Aim of the exercise: Narrow the data below down to the lines containing "agent".

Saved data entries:
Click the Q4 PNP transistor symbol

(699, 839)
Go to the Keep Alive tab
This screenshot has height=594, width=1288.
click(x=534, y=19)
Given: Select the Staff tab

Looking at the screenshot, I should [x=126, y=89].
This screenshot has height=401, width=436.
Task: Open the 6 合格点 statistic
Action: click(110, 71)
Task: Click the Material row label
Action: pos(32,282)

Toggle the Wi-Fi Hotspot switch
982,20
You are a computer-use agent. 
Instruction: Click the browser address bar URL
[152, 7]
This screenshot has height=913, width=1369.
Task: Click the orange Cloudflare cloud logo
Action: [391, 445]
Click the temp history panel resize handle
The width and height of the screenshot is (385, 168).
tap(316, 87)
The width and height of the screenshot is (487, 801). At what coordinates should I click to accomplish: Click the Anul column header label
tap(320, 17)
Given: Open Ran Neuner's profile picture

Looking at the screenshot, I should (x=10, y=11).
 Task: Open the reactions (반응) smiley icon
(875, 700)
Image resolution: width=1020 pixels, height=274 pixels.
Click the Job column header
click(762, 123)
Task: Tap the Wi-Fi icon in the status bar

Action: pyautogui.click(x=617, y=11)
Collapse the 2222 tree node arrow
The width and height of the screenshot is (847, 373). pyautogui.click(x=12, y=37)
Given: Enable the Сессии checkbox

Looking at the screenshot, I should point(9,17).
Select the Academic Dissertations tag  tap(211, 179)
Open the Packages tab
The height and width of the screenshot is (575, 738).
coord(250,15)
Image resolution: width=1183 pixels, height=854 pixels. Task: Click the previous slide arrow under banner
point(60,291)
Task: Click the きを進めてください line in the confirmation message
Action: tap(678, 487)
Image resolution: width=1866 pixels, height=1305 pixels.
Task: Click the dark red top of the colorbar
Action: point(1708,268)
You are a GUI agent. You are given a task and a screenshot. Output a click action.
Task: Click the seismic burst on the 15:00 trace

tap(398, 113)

Expected answer:
You are a computer-use agent. 
You are a GUI agent. You are given a task and a screenshot. Output a click action.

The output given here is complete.